For reasons I won't go into I need to calculate parameter estimates from several imputed datasets. Based on this CV post about Rubin's rules I have determined how to manually calculate both the pooled coefficient and standard error. However the method for the p-value eludes me. If it were up to me I would make do with the pooled coefficient and se, but I know my boss will want the p-value.

Here is the toy analysis.

First the imputation.

nhimp <- mice(nhanes)
v <- sapply(1:5, function(i) {
  fit <- lm(chl ~ bmi, data=complete(nhimp, i))
  print(c('coef'=coef(fit)[2], 'var'=vcov(fit)[2, 2], 'p'=summary(fit)$coefficients["bmi",4]))

Create a matrix of extracted estimates from the model applied to each of the five complete imputed datasets. 1st column are the coefficients, 2nd column are the variances, 3rd column are the p-values.

(mat <- t(v))

#      coef.bmi      var          p
# [1,] 2.195180 5.467482 0.35758491
# [2,] 4.231113 3.603410 0.03587456
# [3,] 3.470647 5.475586 0.15159999
# [4,] 2.937763 4.776171 0.19198054
# [5,] 2.208305 2.972943 0.21304488

Now for the pooled estimates. The pooled estimate of the regression coefficients is easy: it's just the mean of the coefficients (first column

(pooledMean <- mean(mat[,1]))

# [1] 3.008602

Calculating the pooled estimate of the standard error is a bit more tricky, but still relatively simple. Total variance is the sum of within-variance and between-variance*degrees-of-freedom-correction.

Within variance is the average of the imputation specific point estimate variances

(withinVar <- mean(mat[,2])) # mean of variances
# [1] 4.459118

Between variance is the variance of the coefficients (variance of first column, or sd of first column squared.
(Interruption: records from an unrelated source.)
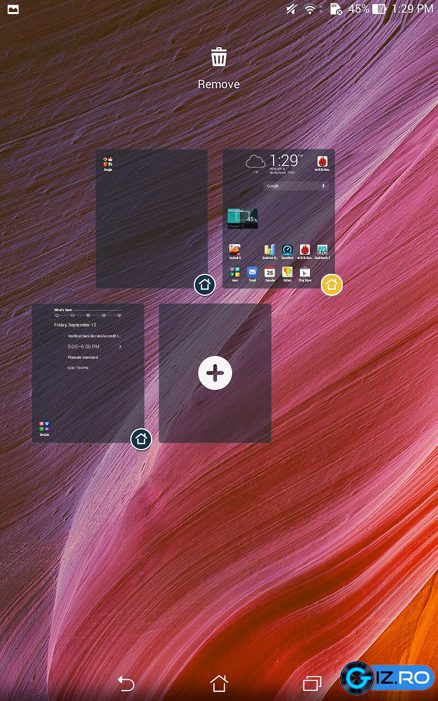The image size is (438, 701).
Task: Open the What's Next page thumbnail
Action: click(x=88, y=373)
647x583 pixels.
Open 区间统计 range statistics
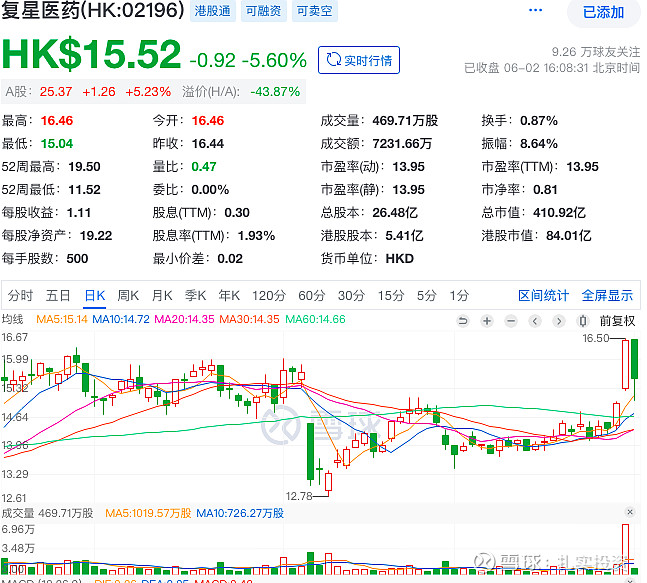543,295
(betweenVar <- sd(mat[,1])^2) # variance of coefficients
# [1] 0.7537916

The degrees of freedom correction is (m+1)/m where m is the number of imputations

(dfCorrection <- (nrow(mat)+1)/(nrow(mat))) # dfCorrection
# [1] 1.2

Now we can calculate total variance

(totVar <- withinVar + betweenVar*dfCorrection) 
# [1] 5.363668

The pooled standard error is just the square root of the total variance

(pooledSE <- sqrt(totVar)) # standard error
# [1] 2.315959

Now is the part I don't know: how to get the pooled estimate of the p-value

(pooledP <- mean(mat[,3])) #??????
# [1] 0.190017

Put them all together

(pooledEstimates <- round(c(pooledMean, pooledSE, pooledP),5))
# [1] 3.00860 2.31596 0.19002

These should be exactly the same as the pooled values for these parameters returned by mice

fit <- with(data=nhimp,exp=lm(chl~bmi))
#          term   estimate std.error statistic       df   p.value
# 1 (Intercept) 111.958092 61.373512  1.824209 15.93028 0.0869345
# 2         bmi   3.008602  2.315959  1.299074 15.68225 0.2126945

The manually calculated pooled coefficient and se are the same as those yielded by the pool() function; but not the p-value. Can anyone explain simply the way mice calculates the pooled p-value? This post explains how to do it with software but I need to calculate it manually.

Best Answer

This is for anyone who is interested, after reading pp. 37-43 in Flexible Imputation of Missing Data by Stef van Buuren. If we call the adjusted degrees of freedom nu

  m <- nrow(mat)
  lambda <- (betweenVar + (betweenVar/m))/totVar
  n <- nrow(nhimp$data)
  k <- length(coef(lm(chl~bmi,data = complete(nhimp,1))))
  nu_old <- (m-1)/lambda^2  
  nu_com <- n-k
  nu_obs <- (nu_com+1)/(nu_com+3)*nu_com*(1-lambda)
  (nu_BR <- (nu_old*nu_obs)/(nu_old+nu_obs))
  # [1] 15.68225

nu_BR, the Barnard_Rubin adjusted degrees of freedom, matches up with the degrees of freedom for the bmi variable yielded from the the summary(pool(fit)) call above: 15.68225. So we can pass this value into degrees of freedom argument in the pt() function in order to obtain the two-tailed p-value for the imputed model.

pt(q = pooledMean / pooledSE, df = nu_BR, lower.tail = FALSE) * 2
# [1] 0.2126945

And this manually calculated p-value now matches the p-value from the mice function output.